[Begin Reading text]

These modest Nimphs they seem more chast than arr
Bebia Women ar all alik the difference this
The one seemes and is not th'other seemes and is
Lais Or, if some are not as we call it ill
They want the power and meanes but not the will
(III.iii, fol. 7r)
All this is perfectly in keeping with a fabliau view of women, but at odds with the emphasis at the end of the play on Urina's chastity. In his scenes with Urina, Musophilus takes on the role of the humble lover, struck speechless at the sight of his beloved.(7) He is contrasted in this role with the foolish lover, Mounsieur Silly the gentleman usher, who is sure that he is in love, although he doesn't know with whom, and who speaks without knowing what he is saying. Silly hopes to meet Cupid in person to ask for his help. When Mounsieur Silly and Musophilus meet (through the agency of Fido), Musophilus informs him not only that he must be in love with Urina, but also offers to bring him to Cupid. Mounsieur Silly is unable to pronounce the 'magick charmes' which Musophilus claims will make Urina love him(8), and shows his complete lack of understanding of the finer points of wooing:
Mu: No I'l warrant you, next you must anagramatise
her name and sympathise your ouwne
Moun: Tie thies sies, I shall never hitt out, I think it
were better to make her love me, to discourse lik a courtier
of the best horses that belong to the court, frech(9)

[End Reading text]

- Requirements:
1) In the passage about the play, what job does Mounsieur Silly hold?
2) Pick up the passage about the play right after its final line and keep it going.

[Begin Supplied entries]

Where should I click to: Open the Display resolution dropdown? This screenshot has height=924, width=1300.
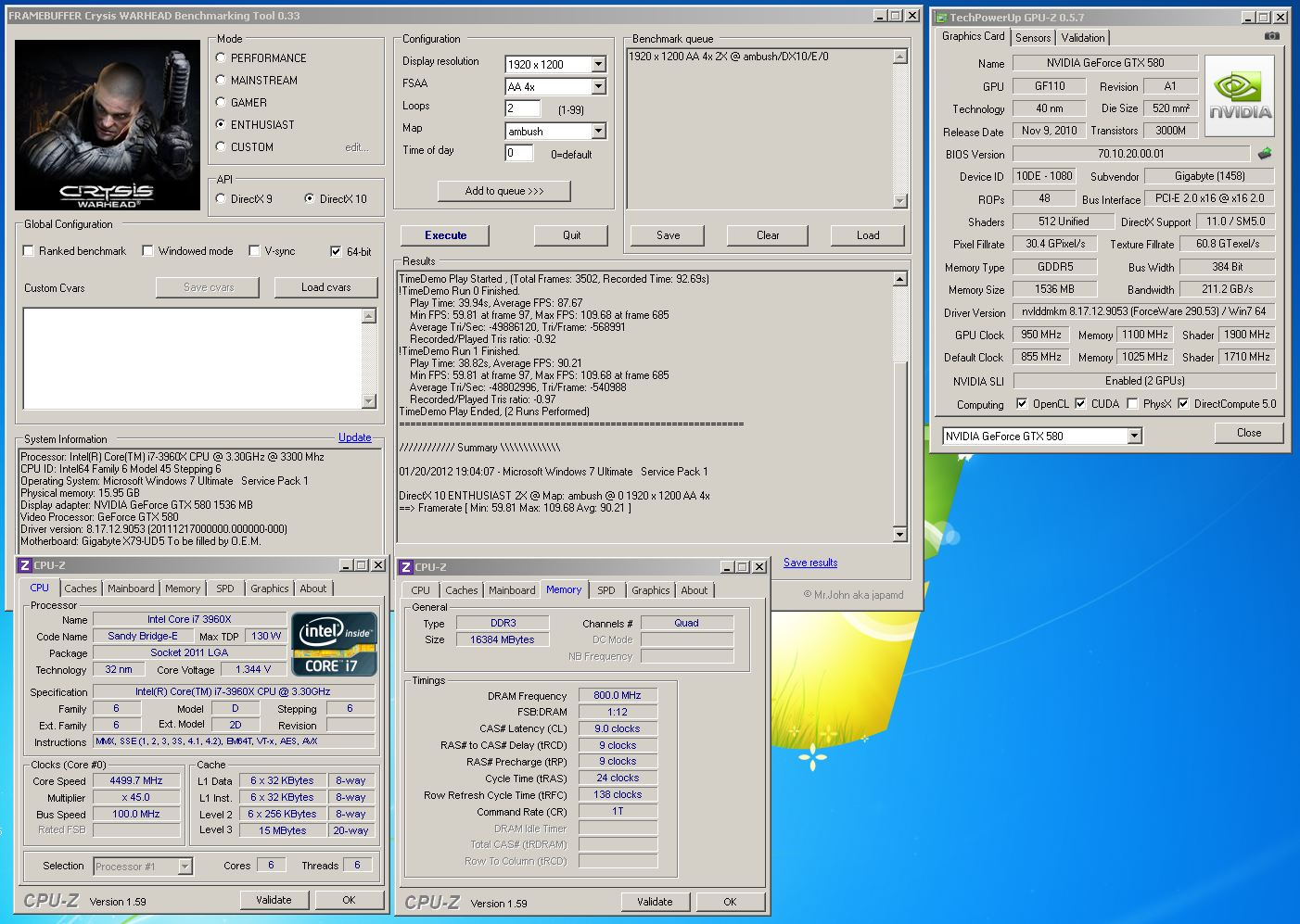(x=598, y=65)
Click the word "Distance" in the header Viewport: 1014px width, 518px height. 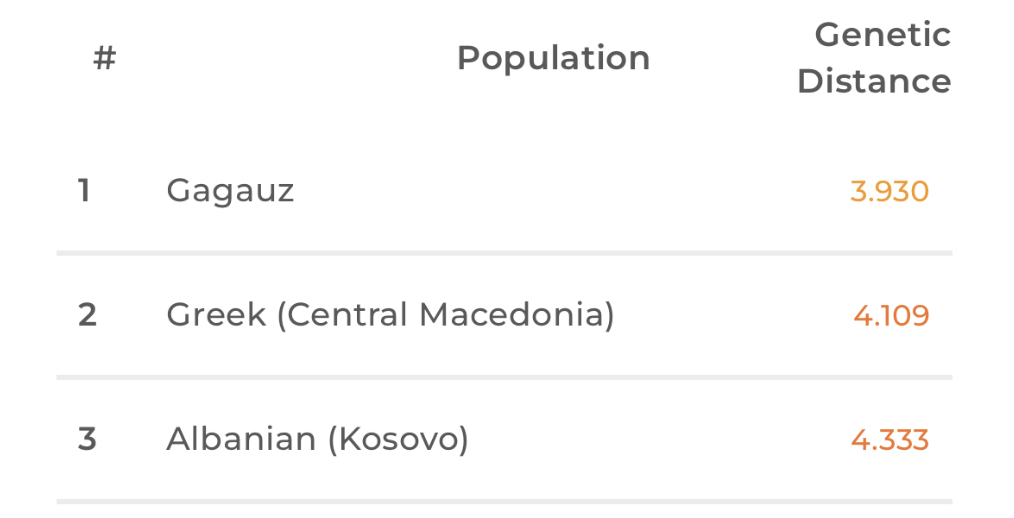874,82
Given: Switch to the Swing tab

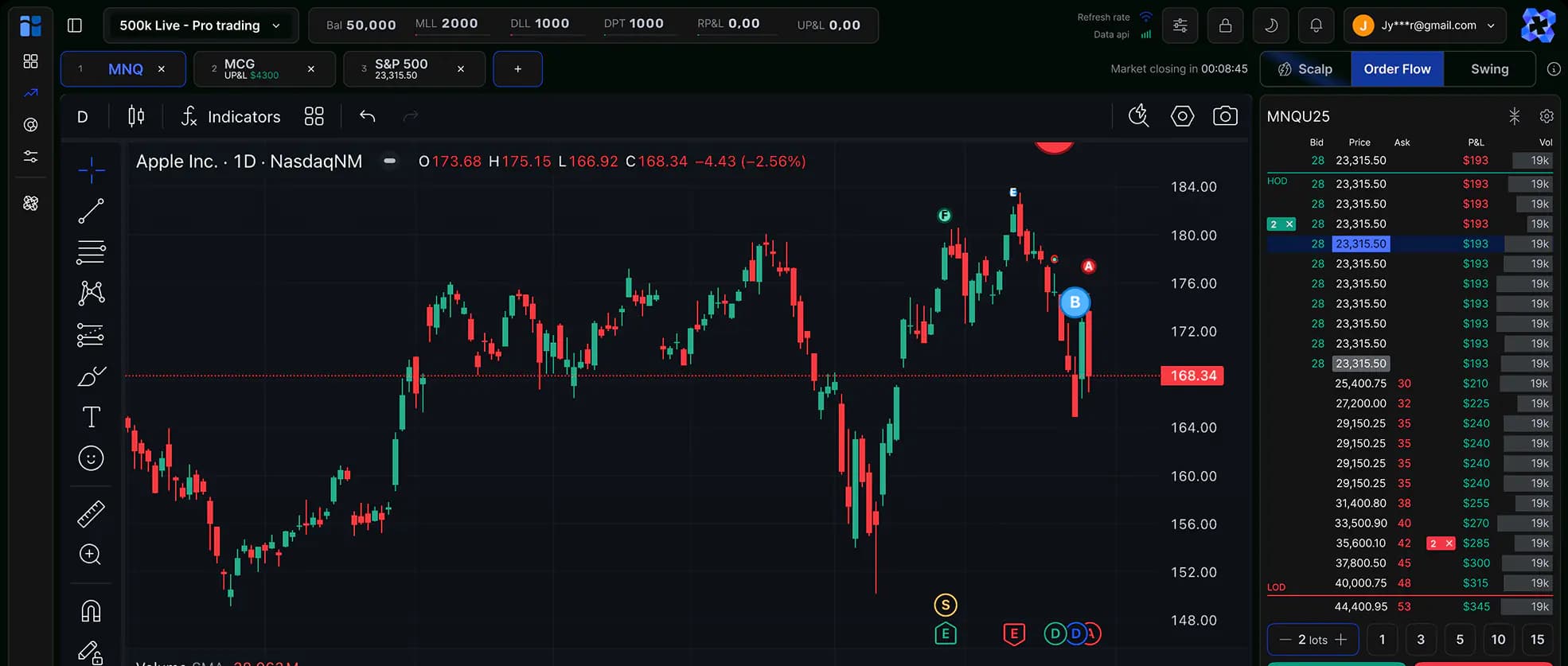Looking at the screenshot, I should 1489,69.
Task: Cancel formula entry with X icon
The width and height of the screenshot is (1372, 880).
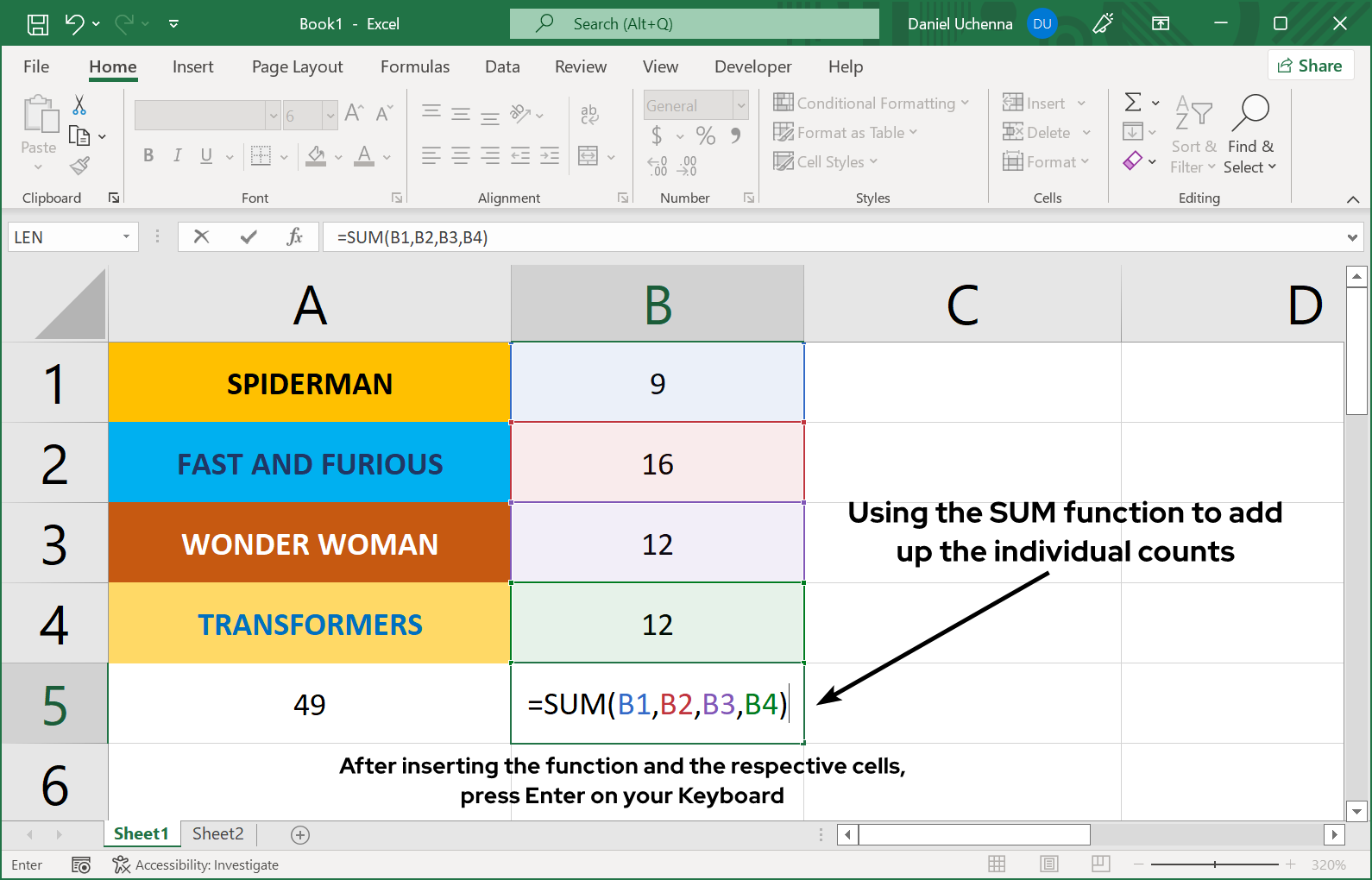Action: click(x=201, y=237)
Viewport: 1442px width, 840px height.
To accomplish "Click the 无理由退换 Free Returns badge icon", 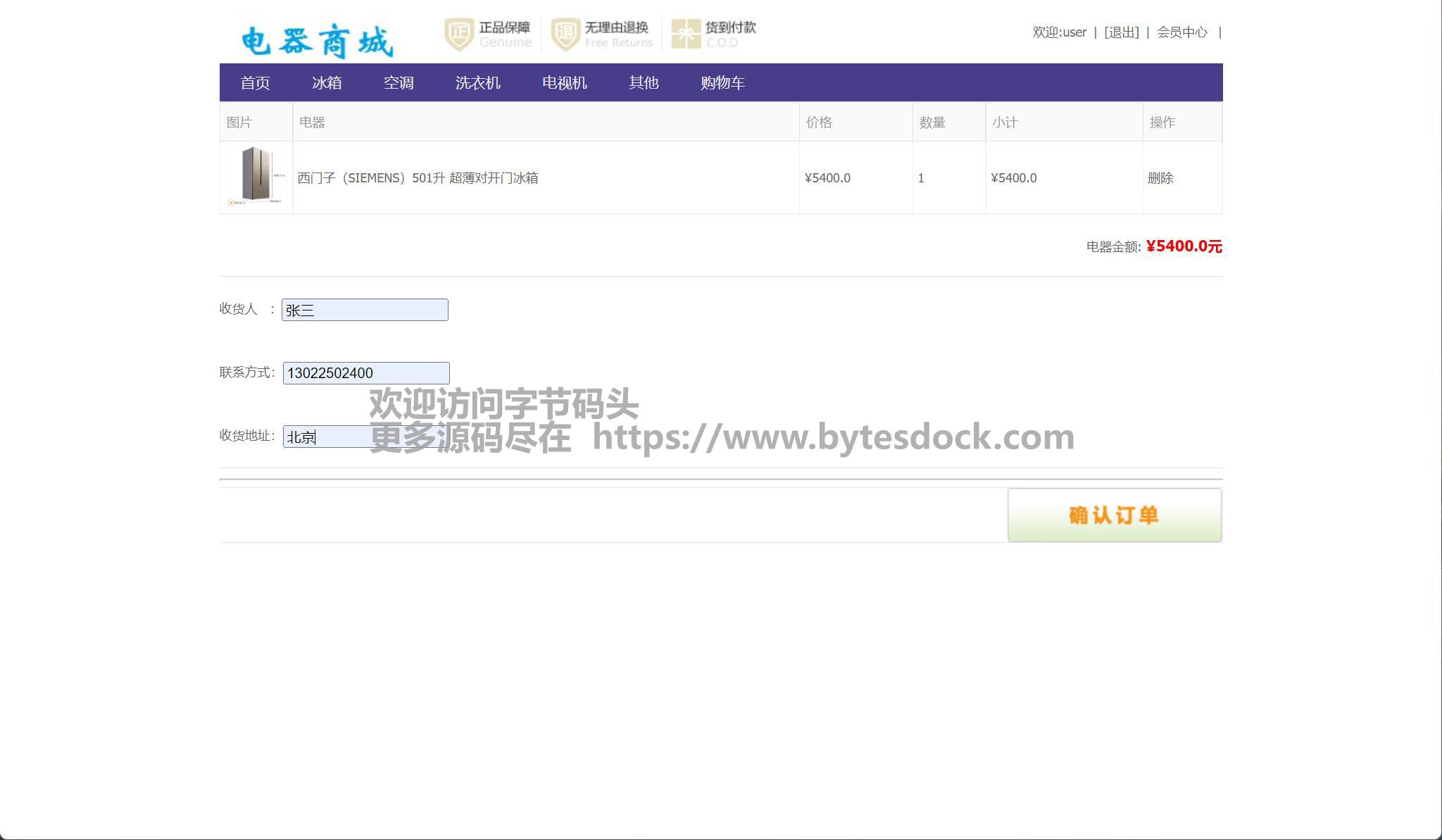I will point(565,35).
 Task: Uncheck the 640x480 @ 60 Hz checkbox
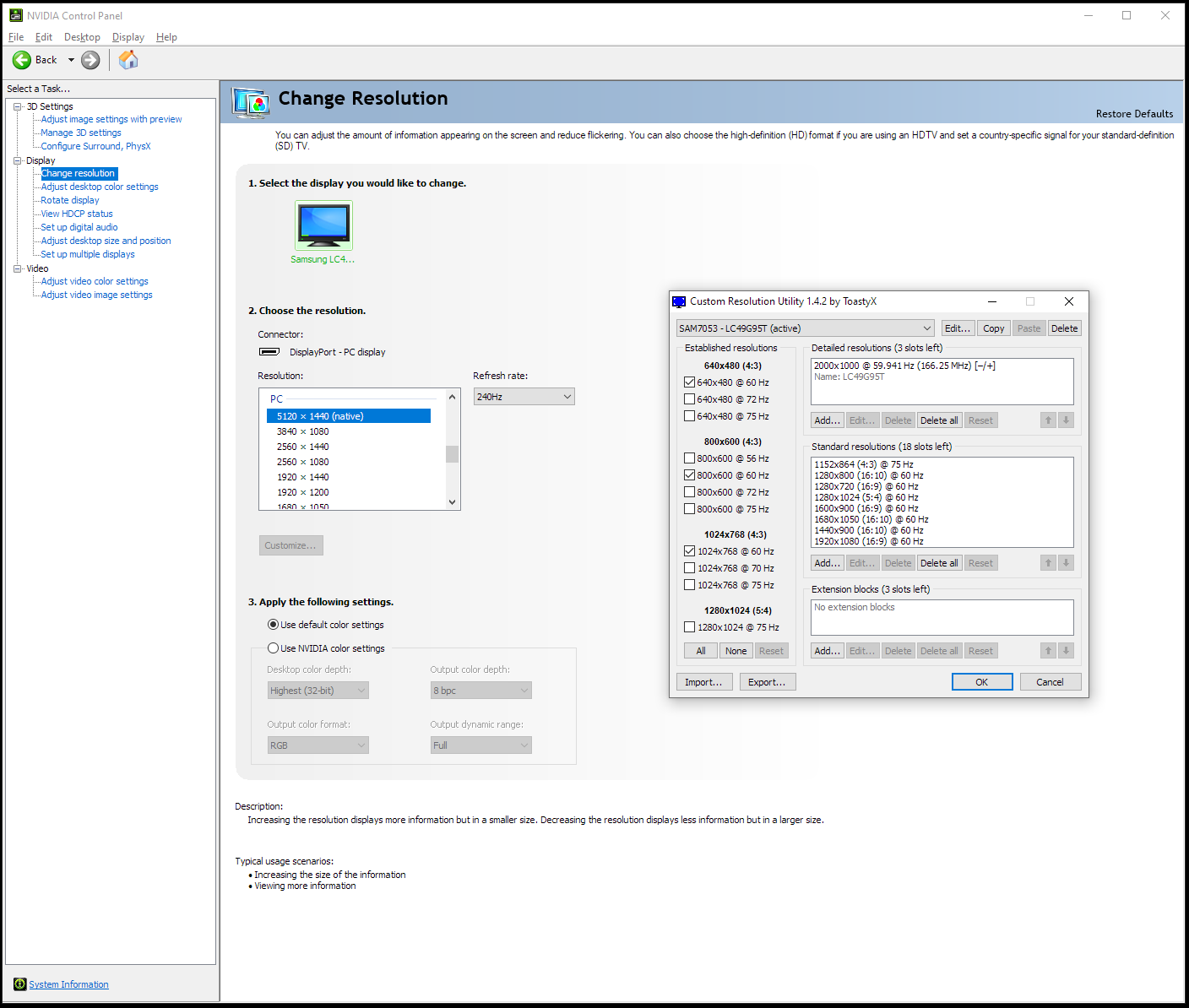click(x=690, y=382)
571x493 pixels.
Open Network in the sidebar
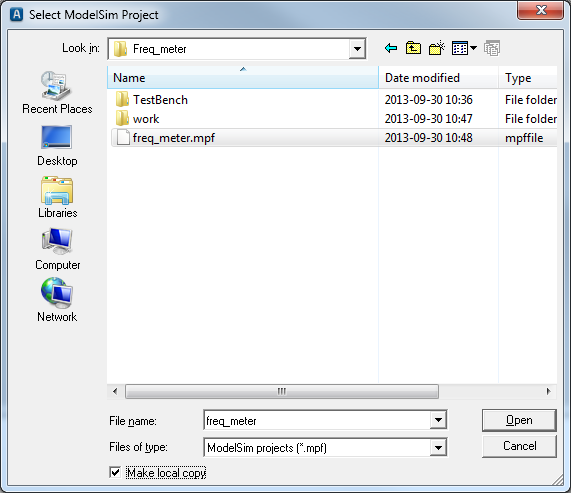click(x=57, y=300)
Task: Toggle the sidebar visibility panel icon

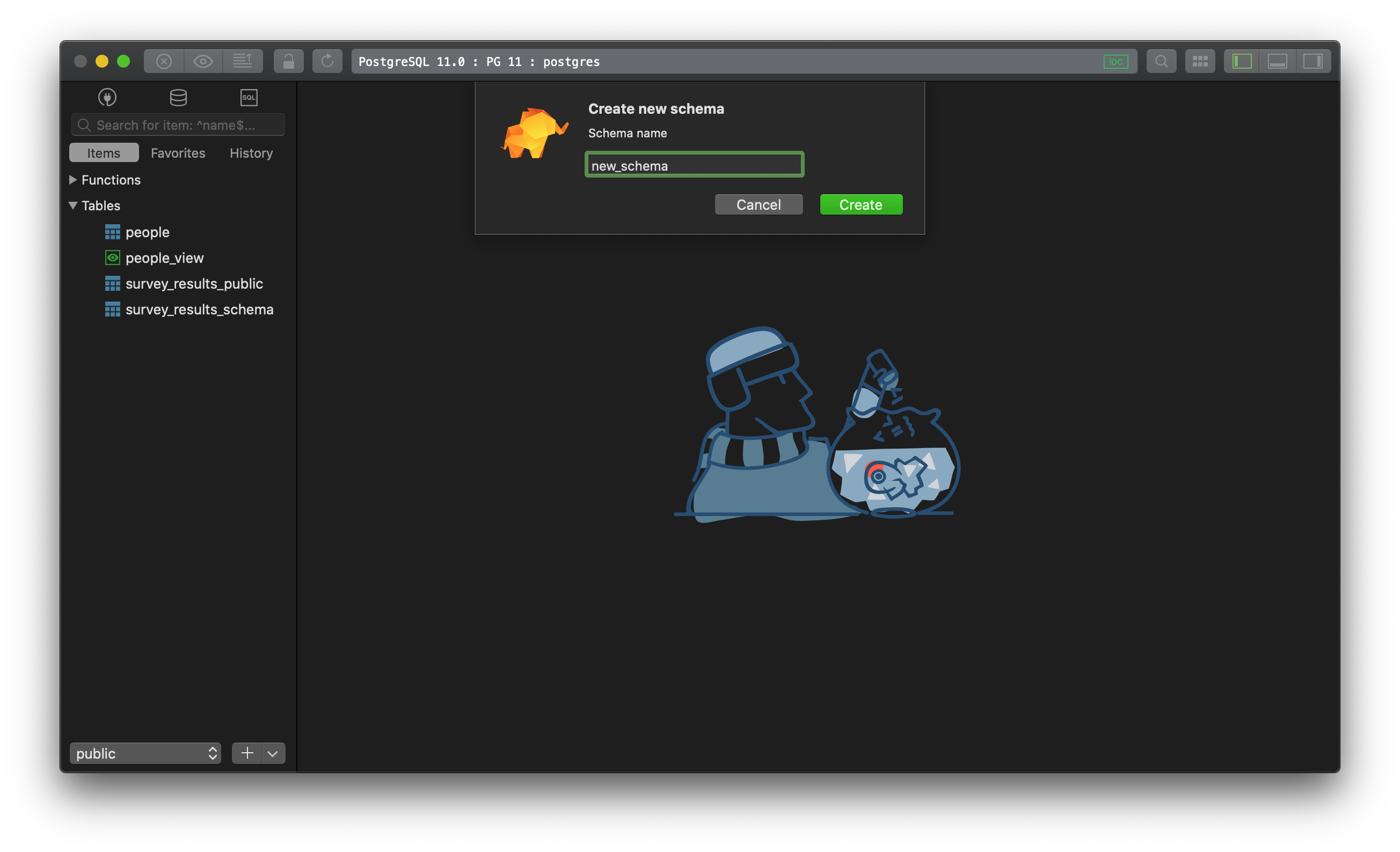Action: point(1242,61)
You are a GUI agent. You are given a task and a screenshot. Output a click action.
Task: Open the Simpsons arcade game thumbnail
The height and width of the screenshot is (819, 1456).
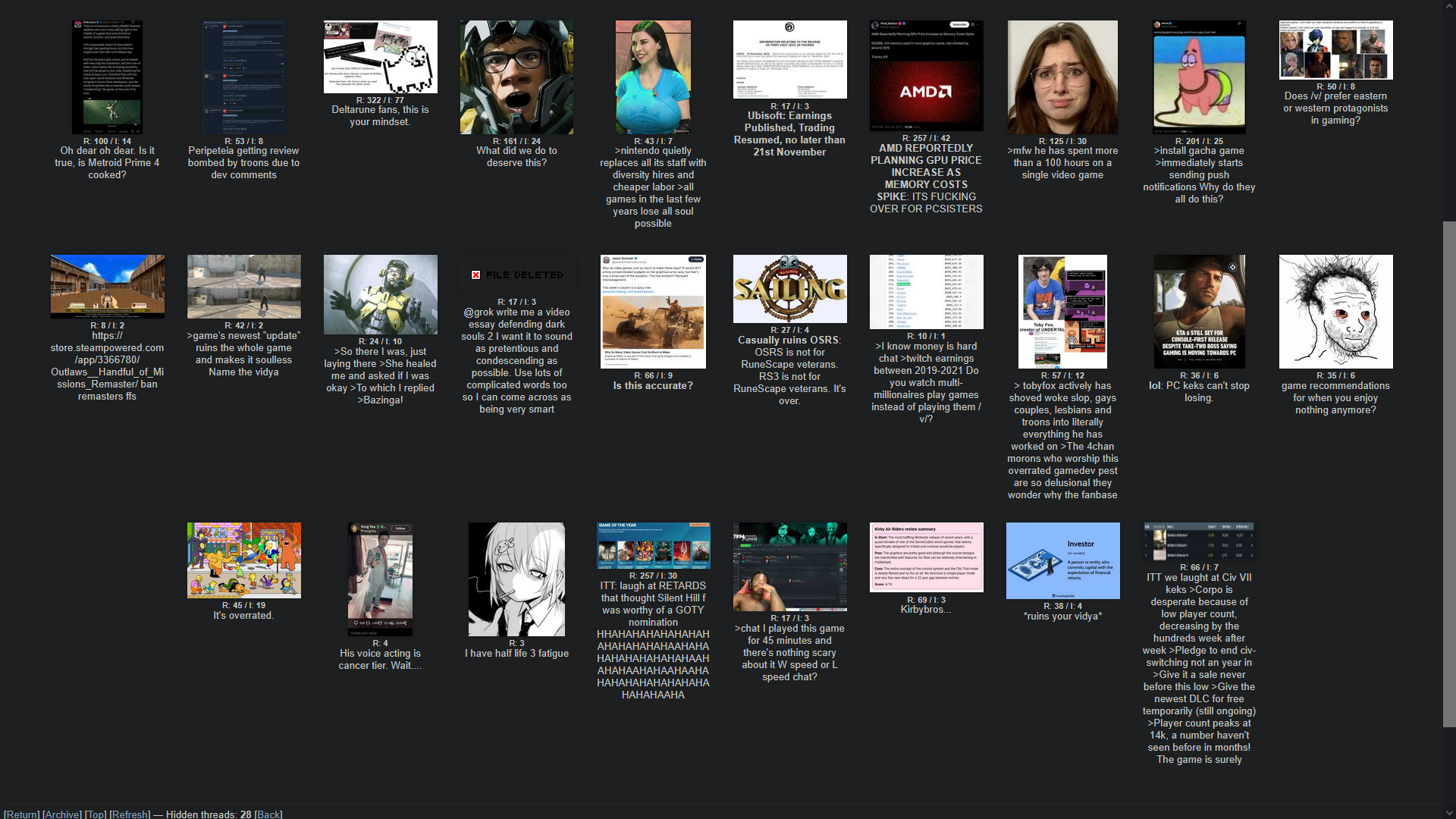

[End Supplied entries]

- Responses to the tasks:
1) He is a gentleman usher.

2)
spaniard, Pegg with a Lanthorne, strawburies and cream
flebitte oths, and such things as these will please hir
best (IV.i, fol. 9r)
Silly's meeting with Cupid (Musophilus in disguise) is predictably comic, and involves the blindfolded Silly being beaten by Cupid ("his stick is of the same wood his arrowes ar made of", IV.i., fol. 9r) and frantically groping his way around the stage to find the exit. This scene is literally slapstick, down to the stage direction "thwick thwack" (IV.ii, fol. 9v) and is certainly a feature that is older than the seventeenth century. Characters being beaten until they leave the stage occur in The Croxton Play of the Sacrament, where the stage direction instructs that "Here shall þe iiij Jewys bett away þe leche and hys man".(10) Mounsieur Silly's humiliation is not complete, however, as he is arrives at Urina's convinced that she must love him because he has been beaten by Cupid. He is at first rebuffed by Edentula, the older of Urina's two attendants, and then, upon Urina learning his intentions, he is turned over to Edentula for punishment by Edentula and her four furies:
Vri: Edentula you with the rest of your coadiutors
teach him his love lesson
Eden: Medea menippa Sill Trulla, come quickly and helpe
to coole this hot lover
(Ent 4 furies and nipp him) (IV.iv, fol. 10v)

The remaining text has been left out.